Le promoteur des tours Hermitage va devoir modifier l’un de ses permis

La Cour administrative d’appel de Versailles a suspendu le 7 décembre dernier l'un des trois permis de construire du projet Hermitage Plaza. La Cour demande au promoteur franco-russe de revoir à la hausse l'espace dédié aux logements sociaux étudiants ainsi que les places de parking.

Le projet Hermitage Plaza - DR

Le promoteur Hermitage va devoir revoir sa copie pour son projet iconique de La Défense. La Cour administrative d’appel de Versailles a suspendu le 7 décembre dernier un des trois permis de construire du projet Hermitage Plaza obtenu en mars 2012, suite à des recours déposés par ses voisins, les propriétaires des tours First (AXA IM) et Neptune (Allianz).

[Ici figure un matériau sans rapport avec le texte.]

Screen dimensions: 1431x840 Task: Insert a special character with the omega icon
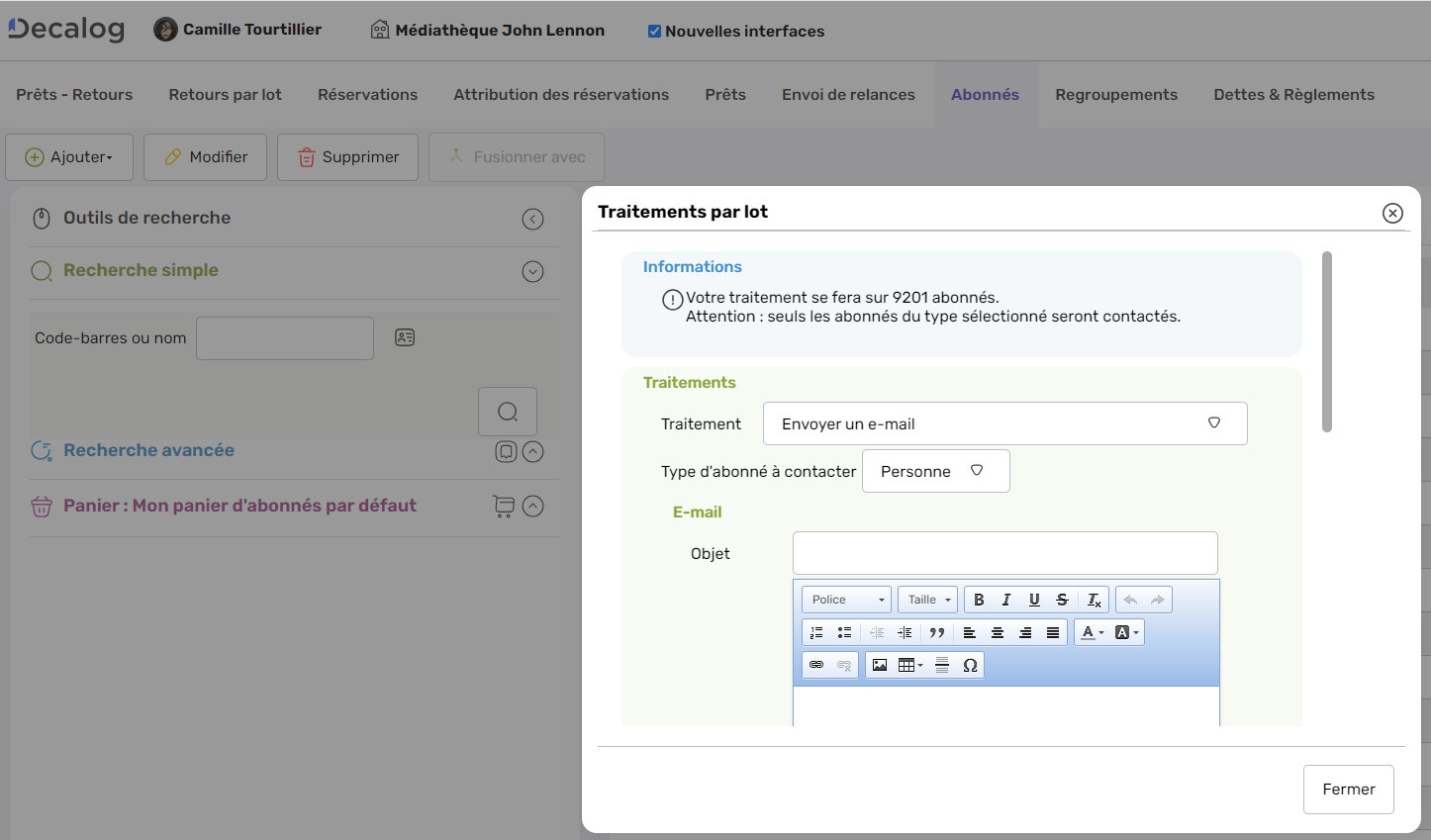970,664

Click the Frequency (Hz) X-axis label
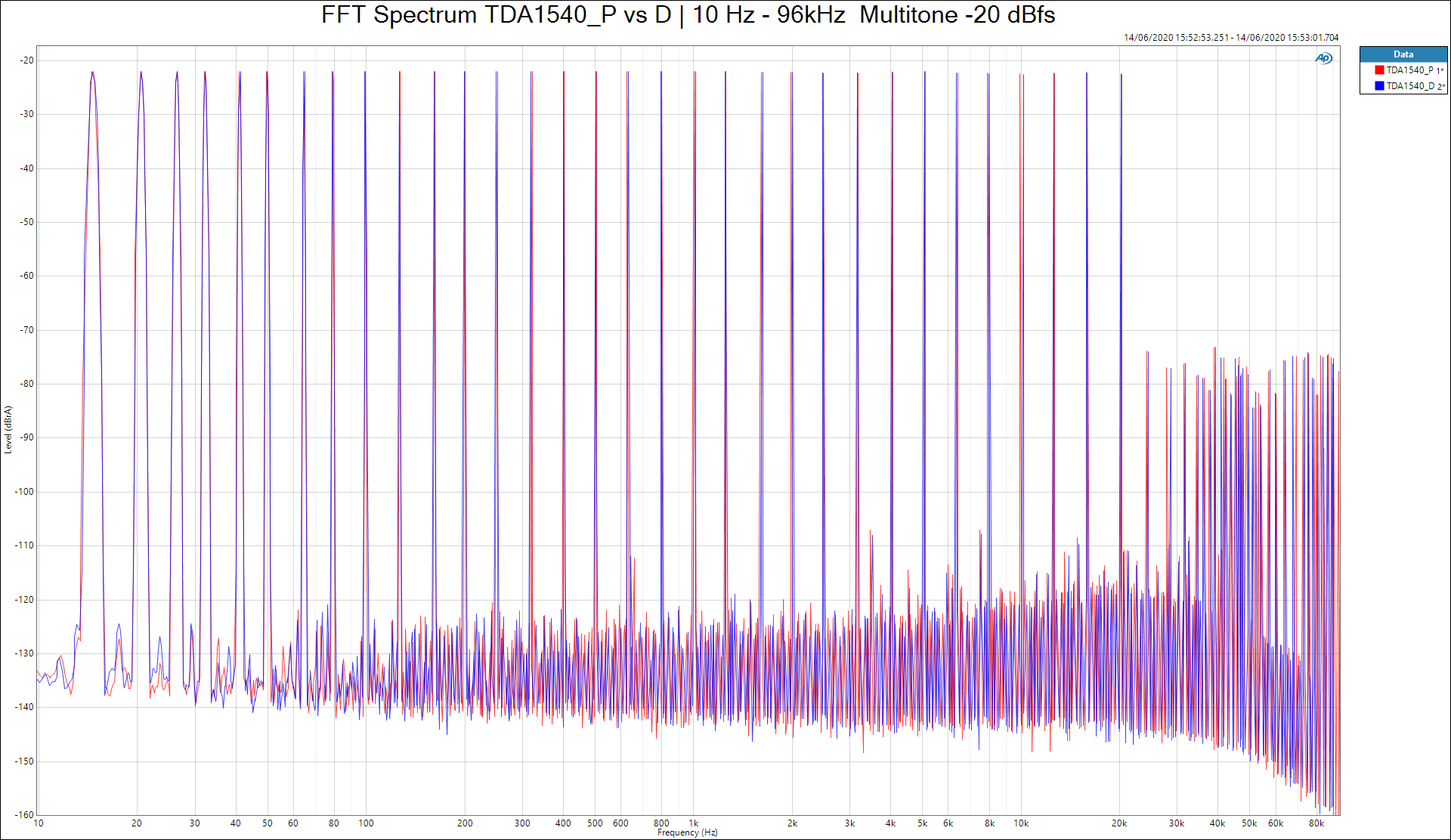687,832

Si la décision concerne l’ensemble du projet de 260 000 mètres carrés, le problème ne porte en réalité que sur le cahier des charges d’un seul des trois permis de construire, celui des quatre bâtiments représentants 41 000 mètres carrés implantés au pied des tours. Ils abriteront notamment le centre commercial, une salle de concert de 1 300 places, deux auditoriums de 250 et 500 places, une galerie d’art, des bureaux ainsi qu’une résidence étudiante. Les deux tours jumelles qui font chacune l’objet d’un permis ne sont en revanche elles pas directement concernées par la mesure. D’une part la Cour a demandé dans sa décision au promoteur de revoir le foisonnement de l’un des parkings jugé « insufisant ». D’autre part pour les 670 logements prévus dans l’ensemble du projet, dont 136 logements étudiants, le juge a estimé que la nouvelle règle des 30 % (contre 20 % au moment du dépôt du permis) de logements sociaux n’était pas respectée. Le juge a également estimé que la résidence pour étudiants n’était pas assez dotée de locaux communs et d’équipements collectifs ce qui empêche de l’assimiler à du logement social.

Une modification du projet déposé avant la fin de l’année

La Cour a accordé un peu plus d’un an à Hermitage, fixant le délai au 31 décembre 2018 pour régulariser ces deux points litigieux. Un long délai que ne va cependant pas utiliser le promoteur. « On va déposer le modificatif avant la fin du mois de décembre », promet Emin Iskenderov, le PDG d’Hermitage qui se dit tout à fait confiant. « Il manque des espaces communs pour les logements étudiants, ce n’est pas gênant car le RDC le première étage du bâtiment étaient des commerces. On va donc les enlever et mettre des espaces communs et d’autres logements » poursuit-il en précisant que des places de stationnement seront ajoutées au projet et le foisonnement revu.

Quant au financement de ce méga projet chiffré à environ 2,8 milliards d’euros, conçu par l’architecte britannique Norman Foster, il est « en cours de bouclage » assure le promoteur russe qui espère désormais une livraison de l’ensemble avant les Jeux Olympiques de 2024.